Science and need — not wealth or nationality — should guide vaccine allocation and prioritization

Columbia University's Mailman School of Public Health

Ensuring COVID-19 vaccine access for refugee and displaced populations, and addressing health inequities, is vital for an effective pandemic response. Yet, vaccine allocation and distribution has been neither equitable nor inclusive, despite that global leaders have stressed this as a critical aspect to globally overcoming the pandemic, according to a paper published by Columbia University Mailman School of Public Health. Read “Leave No-one Behind: Ensuring Access to COVID-19 vaccines for Refugee and Displaced Populations” in the journal Nature Medicine.

As of April 1st, high and upper-middle-income countries received 86 percent of the vaccine doses delivered worldwide, while only 0.1 percent of doses have been delivered in low-income countries. Worldwide, over 80 percent of refugees and nearly all internally displaced persons are hosted by low and middle-income countries – nations at the end of the line for COVID-19 vaccine doses.

“As the world grapples with supply challenges and inequitable vaccine access on local and global scales, marginalized groups, particularly refugees, internally displaced persons and stateless persons, face a double burden of access, even within countries that are themselves marginalized on the global stage,” said Monette Zard, MA, Allan Rosenfield Associate Professor of Forced Migration and Health and director of the forced migration and health program at Columbia Mailman School. “Legal status should have no place in decisions about vaccine access, and relying on regularization as a route to vaccination will unacceptably delay the protective effects for migrants and refugees, particularly in higher risk groups.”
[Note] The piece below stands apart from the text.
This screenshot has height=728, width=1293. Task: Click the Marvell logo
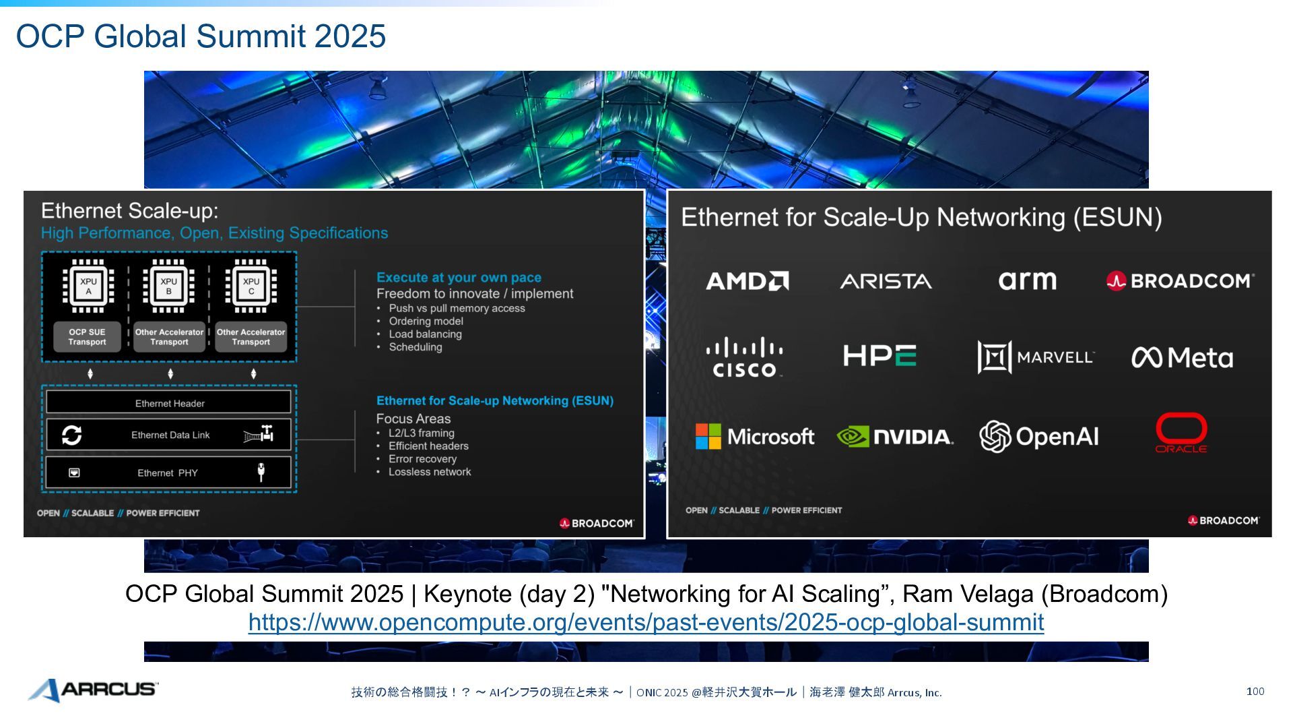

In fragile settings with weak governance, competition for scarce COVID-19 vaccines may heighten tensions and exacerbate conflict, while unequal access raises the prospect of populations moving in an effort to access vaccines that are not available in their country or region, according to the authors.

The COVAX facility allocates around 5 percent of total available vaccine doses for humanitarian use, including vaccinating refugees, yet the total 2 billion vaccine doses targeted by the end of 2021 will only cover 20 percent of participating countries’ populations, at most. Poorer countries may not be able to widely vaccinate their populations until 2023.

To create an equitable and inclusive COVID-19 vaccination strategy, Zard and co-authors believe lessons can also be drawn from experience managing conditions such as HIV and TB among mobile populations, as well as previous large-scale vaccination campaigns in humanitarian settings. They point out how the global community approaches COVID-19 vaccinations may further entrench the inequities and distrust experienced by refugees and displaced populations around the world or is a chance to build stronger, fairer health systems that are better prepared to respond to COVID-19 and future health emergencies. “Engage, listen, and mobilize trusted community and religious leaders — involving the community, including displaced populations, in vaccine activities is vital,”noted Zard.

“Policy makers need to seize the opportunity of the pandemic to strengthen health systems more broadly and sustainably, to better respond to the challenges of COVID-19, while addressing the comprehensive health needs of refugees and host populations,” observes one of the authors S. Patrick Kachur, MD, professor of population and family health at Columbia Mailman School. “As the world confronts one of the most formidable public health challenges in recent history, how we respond today will not only determine the course of this pandemic, but also who benefits from public health advances for years to come.”